▶ What you will do:
1. Decide whether each statement below agrees with the forum thread on bonded rabbits fighting, answering yes or no and quoting the deciding words exactly. (a) The male rabbit is neutered and the female is spayed. (b) This week was the first time Daltry had an abscess drained. (c) The owner can separate the rabbits at once using the indoor cage.
2. Resume the forum thread on bonded rabbits fighting from the point where it stops.

▶ Reading text:

■ ■ ■ ■ ■ ■ ■

# Bonded rabbits fighting



## GinaB (15 January 2015)

I have a bonded pair (neutered male and spayed female) that have been together two years. They were easy to bond, they got on straight away.

Yes, Daltry (the male) was in getting surgery to have an abscess drained yesterday (he had it done in November too) as he had to stay in Tuesday night (I was working Wednesday so couldn't leave him in the morning) I took Panda in too. They both came home last night with no issues.

Tonight however the hutch was all messy and there were some clumps of fur, indicating a fight. I can't currently separate them as my indoor cage is at OHs parents. But when I checked on them just there they were sitting together. Should I separate them for a few days while Daltry heals a bit more as maybe pain has made him grumpy? Then rebond when he's in better form?


----------



## webble (16 January 2015)

■ ■ ■ ■ ■ ■ ■

▶ Provided material:
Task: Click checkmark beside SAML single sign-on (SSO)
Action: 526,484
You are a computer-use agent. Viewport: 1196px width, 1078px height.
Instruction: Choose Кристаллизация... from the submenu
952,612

■ ■ ■ ■ ■ ■ ■

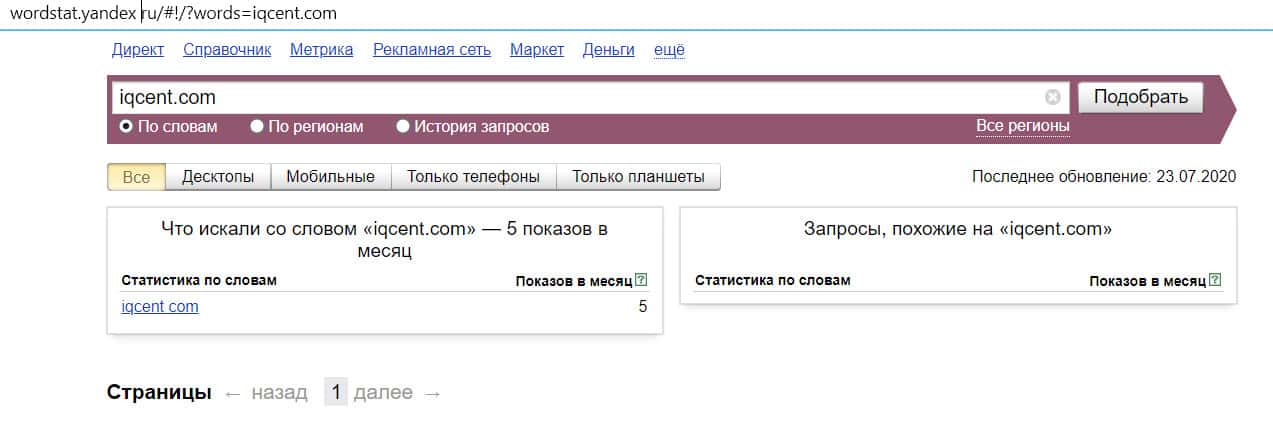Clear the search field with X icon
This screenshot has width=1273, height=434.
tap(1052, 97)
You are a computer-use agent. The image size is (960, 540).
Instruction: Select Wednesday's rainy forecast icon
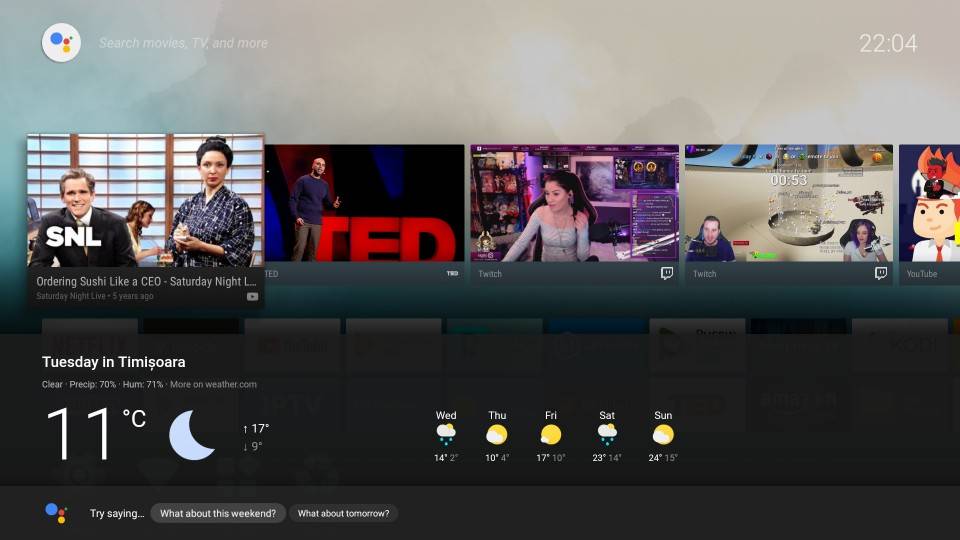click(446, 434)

■ ■ ■ ■ ■ ■ ■

▶ Results for each task:
1.
(a) Yes: "neutered male and spayed female"
(b) No: "he had it done in November too"
(c) No: "I can't currently separate them as my indoor cage is at OHs parents."

2.
Do you have the option to separate but keep them side by side? this http://forums.rabbitrehome.org.uk would be a good plce to ask


----------



## tabithakat64 (16 January 2015)

I would monitor them and separate if they have any further issues.  make sure you also check them both thoroughly for injury. 

Sometimes the smell of the vets/being at the vets can trigger issues with the bond.  

I would also ask on the forum mentioned above and ring the relevant rescue for advice if they are rescue rabbits as they obviously know each rabbit well and will be best able to offer advice.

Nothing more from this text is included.